Глаза его были синие очень
А лицо - бледное совсем...
Наступал вечер, но еще сияло солнце. Перед площадью Мюэт я сел на скамейку в сквере. Этот квартал напоминал мне о детстве. Автобус 63, в который я садился на Сен-Жермен-де-Пре, останавливался на Мюэт, и, проведя день в Булонском лесу, его надо было ждать часов около шести вечера. Я тщетно пытался вызвать другие, более недавние воспоминания, но они относились к прежней жизни, и я был не очень уверен, что прожил эту жизнь.
Я вытащил из кармана свидетельство о рождении. Я родился летом тысяча девятьсот сорок пятого года, и однажды после обеда, около пяти, мой отец пришел в мэрию подписать метрику. Я хорошо видел его подпись на выданной мне ксерокопии: она была неразборчива. Потом он вернулся домой пешком по пустынным в то лето улицам, на которых в тишине раздавались хрустальные звонки велосипедов.
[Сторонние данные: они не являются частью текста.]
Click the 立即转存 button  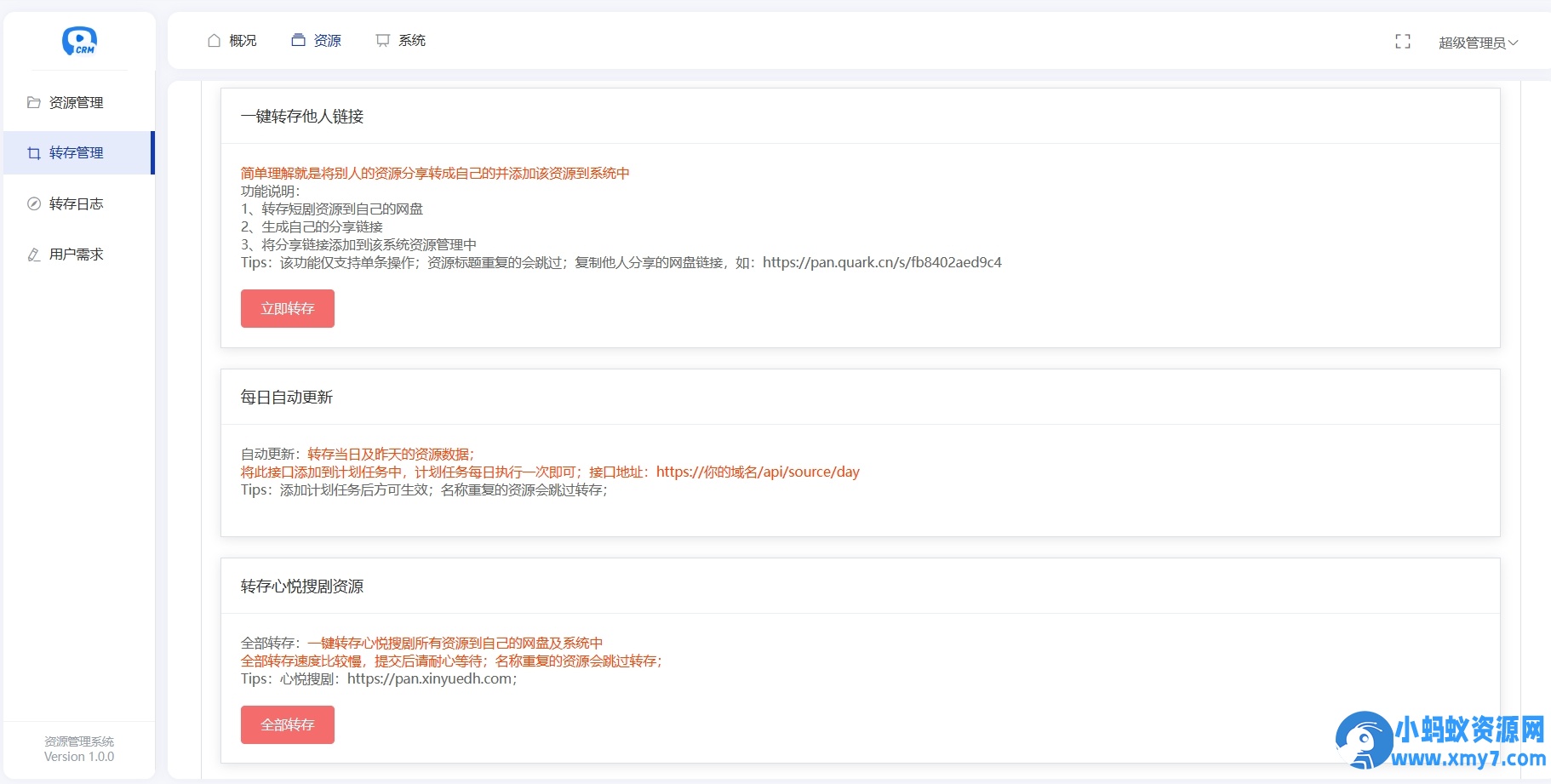[x=287, y=308]
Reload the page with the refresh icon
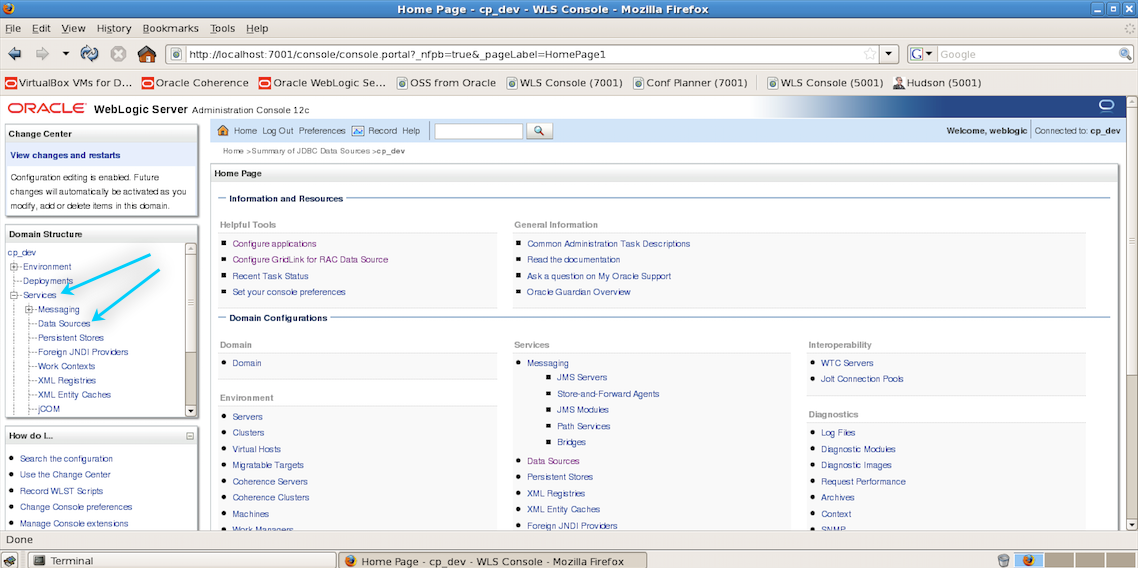 [90, 54]
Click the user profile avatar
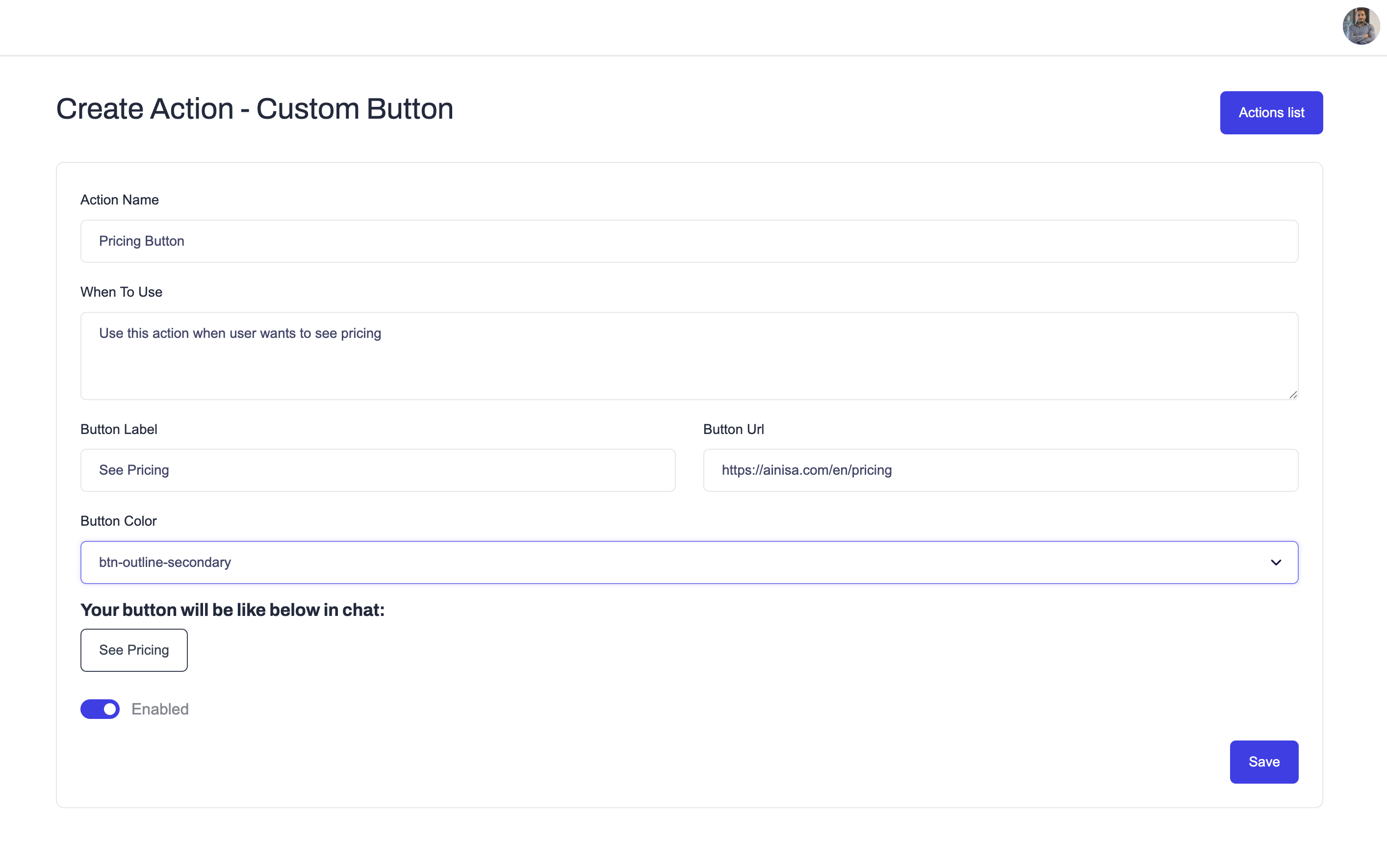The height and width of the screenshot is (868, 1387). (1361, 26)
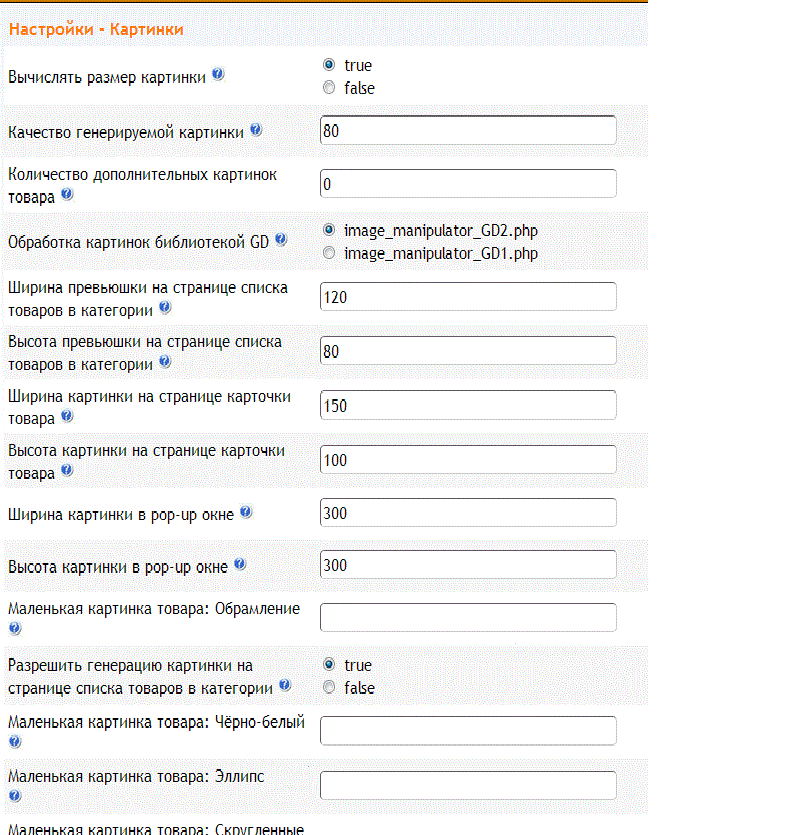Show help for Обработка картинок библиотекой GD
The height and width of the screenshot is (835, 800).
pos(281,240)
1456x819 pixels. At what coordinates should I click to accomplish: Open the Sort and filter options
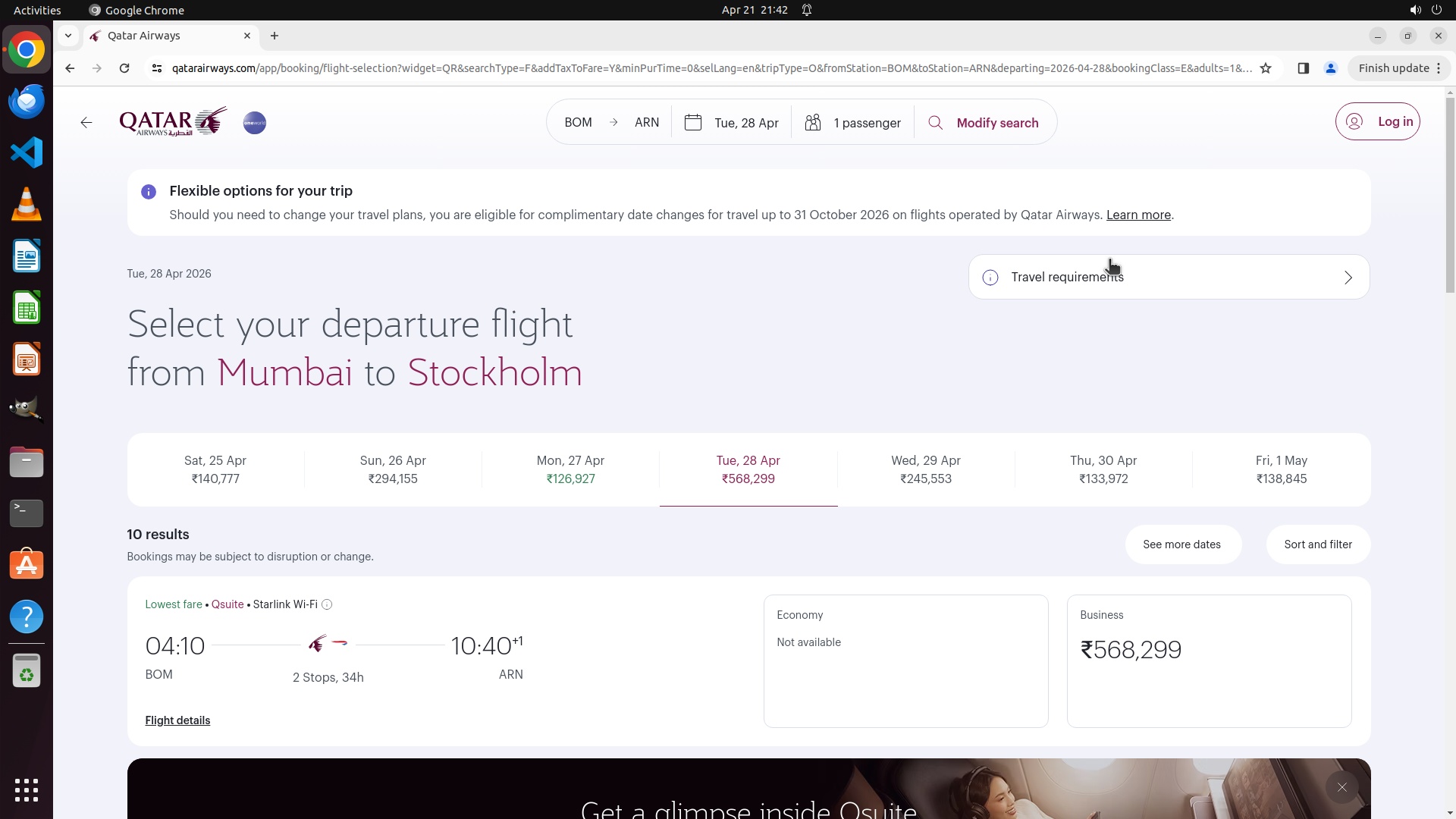(x=1317, y=544)
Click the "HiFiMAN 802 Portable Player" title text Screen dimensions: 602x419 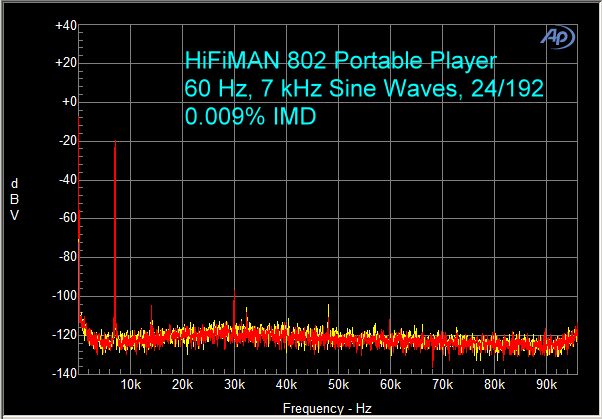(x=341, y=59)
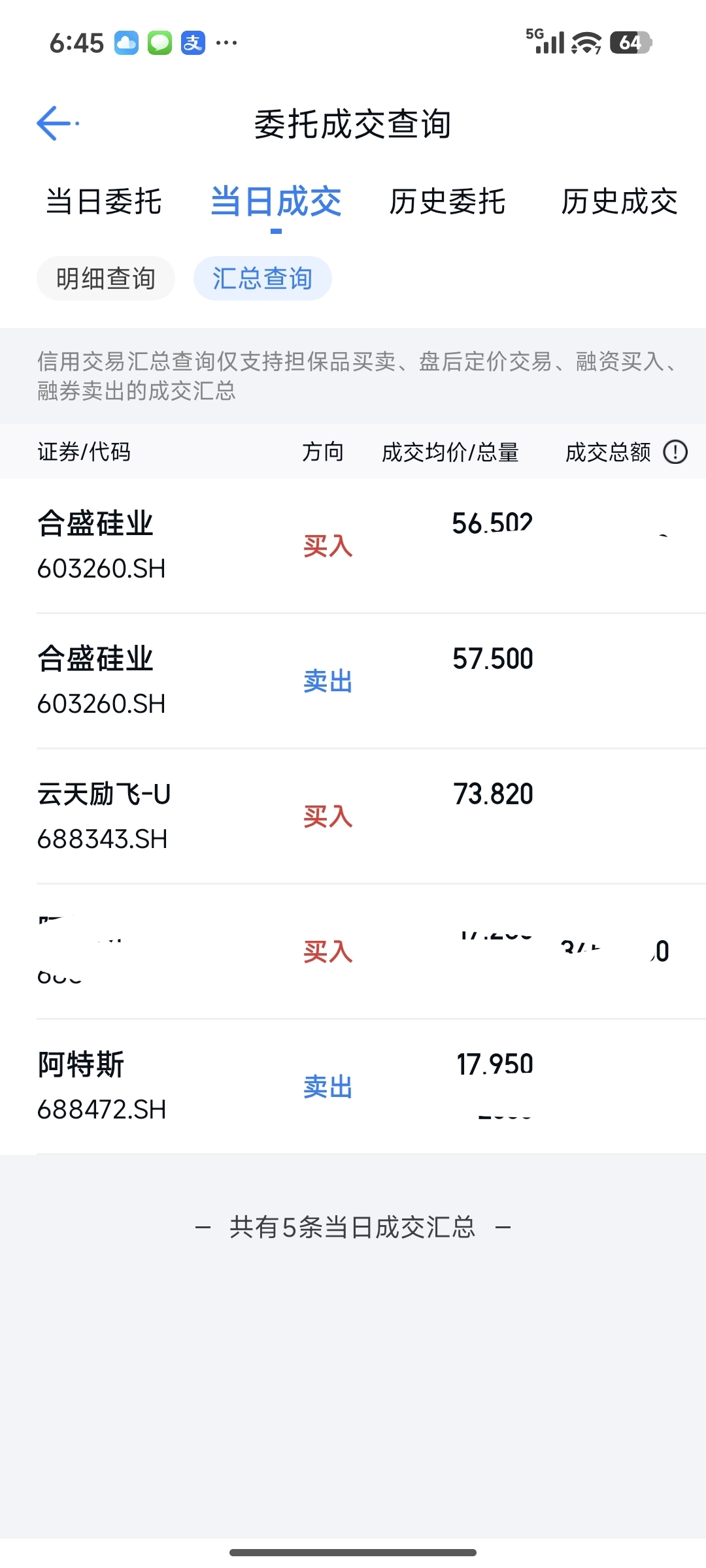Viewport: 706px width, 1568px height.
Task: Tap the blue cloud notification icon
Action: pyautogui.click(x=127, y=43)
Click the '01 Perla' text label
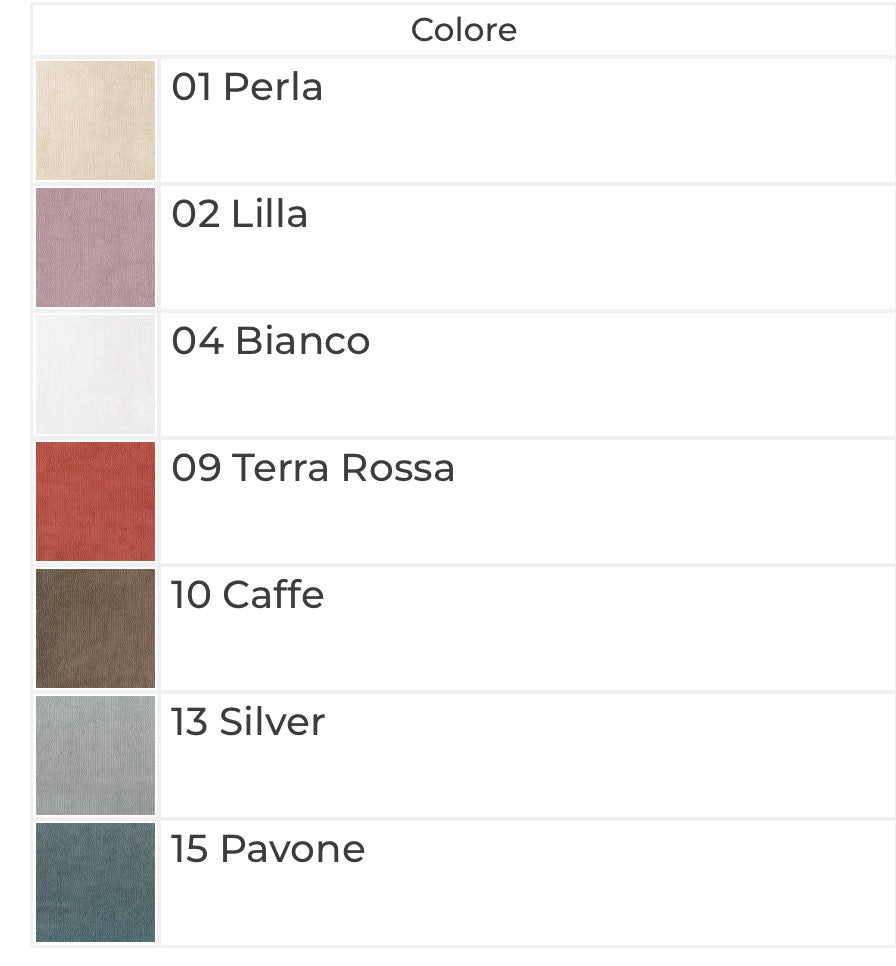The width and height of the screenshot is (896, 966). (247, 87)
Стояла такая же погода, как сегодня: тот же солнечный вечер.
Я засунул свидетельство о рождении обратно в карман. Я был во сне и мне было необходимо проснуться. Узы, связующие меня с настоящим, растягивались все больше. Было бы действительно досадно кончить свои дни на этой скамье с потерей памяти, не в силах даже дать свой адрес прохожим... К счастью, у меня в кармане лежало свидетельство о рождении. У заблудившихся в Париже собак на ошейнике написаны адрес и телефон хозяина... Я пытался объяснить себе зыбкость моего состояния. Я не видел никого уже несколько недель. Те, кому я звонил, еще не вернулись из отпусков. А кроме того, зря я выбрал гостиницу далеко от центра. В начале лета я собирался оставаться в ней совсем недолго, а потом снять квартирку или комнату. Закрадывалось сомнение: действительно ли мне хочется остаться в Париже? Пока не кончится лето, мне будет казаться, что я всего лишь турист, но в начале осени улицы, люди и вещи вновь обретут свой повседневный цвет: серый. И я спрашивал себя, хватит ли у меня мужества снова раствориться в этом цвете.
Я, несомненно, достиг конца определенного периода моей жизни. Он длился лет пятнадцать, а теперь наступил мертвый сезон, пока не сменю кожу, Я попытался перенестись на пятнадцать лет назад. Тогда тоже что-то дошло до своего предела. Я отдалялся от родителей. Отец назначал мне встречи в кафе, в вестибюлях отелей или привокзальных буфетах, словно специально выбирал места, где люди не задерживаются, чтобы избавиться от меня и убежать со своими секретами. Мы молча сидели друг против друга. Время от времени он бросал на меня взгляд исподлобья. Мать говорила со мной все громче, я догадывался об этом только по её губам: между нами словно стояло заглушающее ее голос стекло.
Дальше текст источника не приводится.